Ok, Thomas Cromwell. Thomas Cromwell was the son of nobody important (He might have made cloth, he might have owned an inn, he might have been a blacksmith, but we don’t know). Anyway, Cromwell goes to the continent to make his fortune as a mercenary. He comes to the conclusion that he’s better at paperwork than soldiering, and goes to work as a clerk for an Italian bank. While he’s there, he impresses an English cardinal and does some work for him on the side. After the cardinal dies, he goes back to England and goes to work as Cardinal Wolsey’s secretary.
He impresses Cardinal Wolsey (Cromwell impressed everyone) by being both smart and charming, and Wolsey comes to rely on him more and more, both for his advice, and also because Cromwell, who made a bunch of money in Europe, is generous in loaning Wolsey money. He becomes a lawyer and a member of Parliament, and Wolsey comes to rely on him more and more for sensitive stuff that really shouldn’t come out. At about this time, Cromwell also realizes there’s a lot of money to be made in government service, so he gets known as the man to bribe if you want access to Wolsey or to get things done. Cromwell gets treated almost like Cardinal Wolsey’s son.
Then Wolsey falls out of favor, and Cromwell has a choice to make. Should he stay loyal to Wolsey, the man who raised him from obscurity, gave him all of his titles and positions, trusted him, and was like a father to him, or should he leave Wolsey and thereby betray him at his hour of need?
After riding to court and giving the Duke of Norfolk all the dirt he had on Wolsey, he becomes a favorite of the King, who sends him back to Parliament where he serves as the king’s prime minister. Cromwell then comes up with the idea of legislation to solve the marriage problem. Why not pass a law, he says, saying that the King is the head of the English church? , and he manages to get that through parliament.So now the King can grant himself an annulment, marry Anne Bolyn, and everyone will be happy.

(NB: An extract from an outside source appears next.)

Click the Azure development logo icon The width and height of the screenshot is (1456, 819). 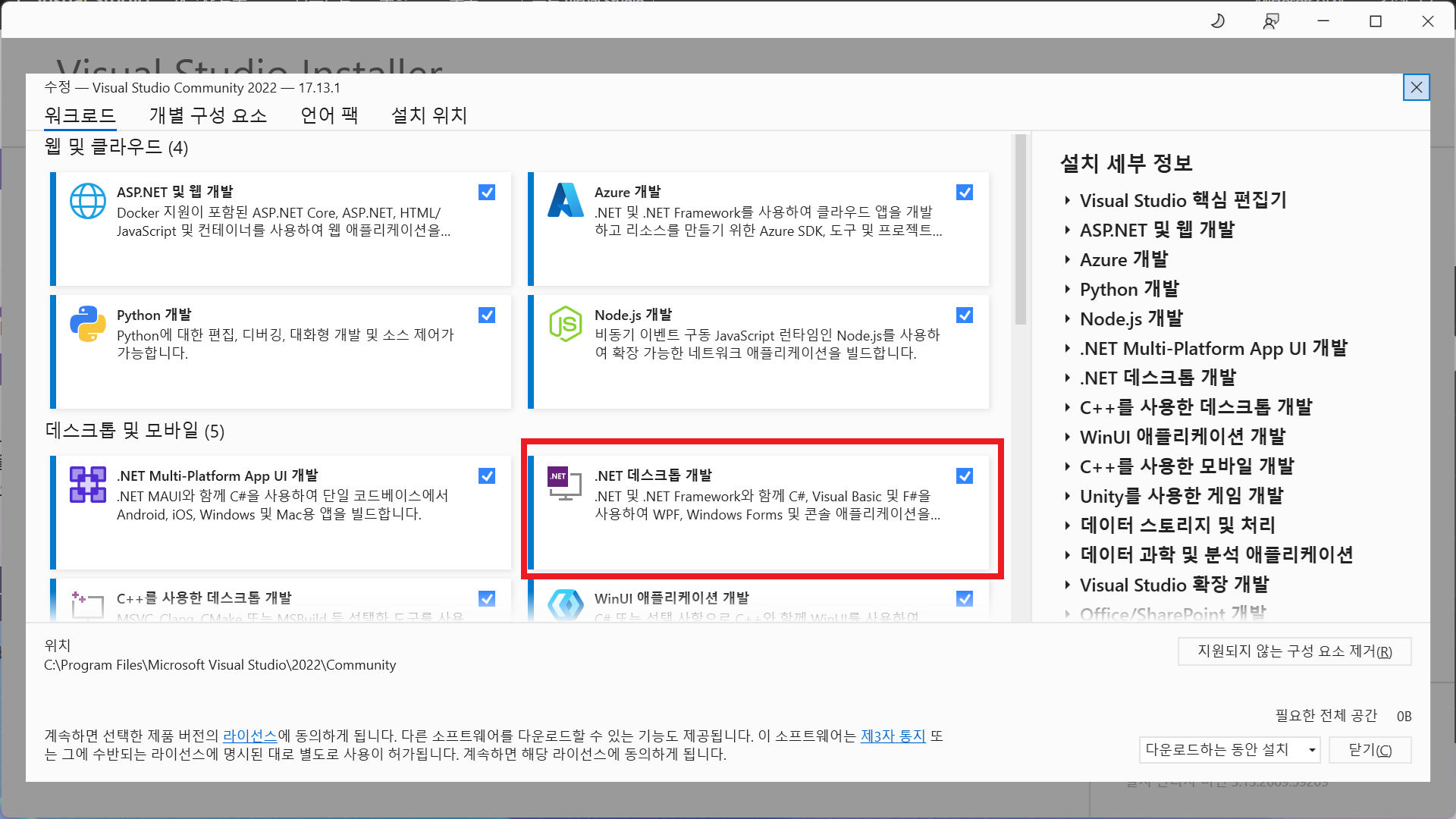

Everyone, of course, except for Thomas More (well, and a whole lot of other people, too, actually, but no one ever wrote a play about them).
Cromwell would go on, after the events of the play, to be put in charge of the dissolution of the English monestaries, and pocket a lot of that money for himsef, and then become Earl of Essex. His fairly obvious corruption made him a lot of enemies, and so did his Lutheran sympathies, and his downfall would finally come when he would pressure the King into marrying Anne of Cleves, who Henry found hideous. This was the excuse his enemies needed, and they got him arrested for treason and he was beheaded.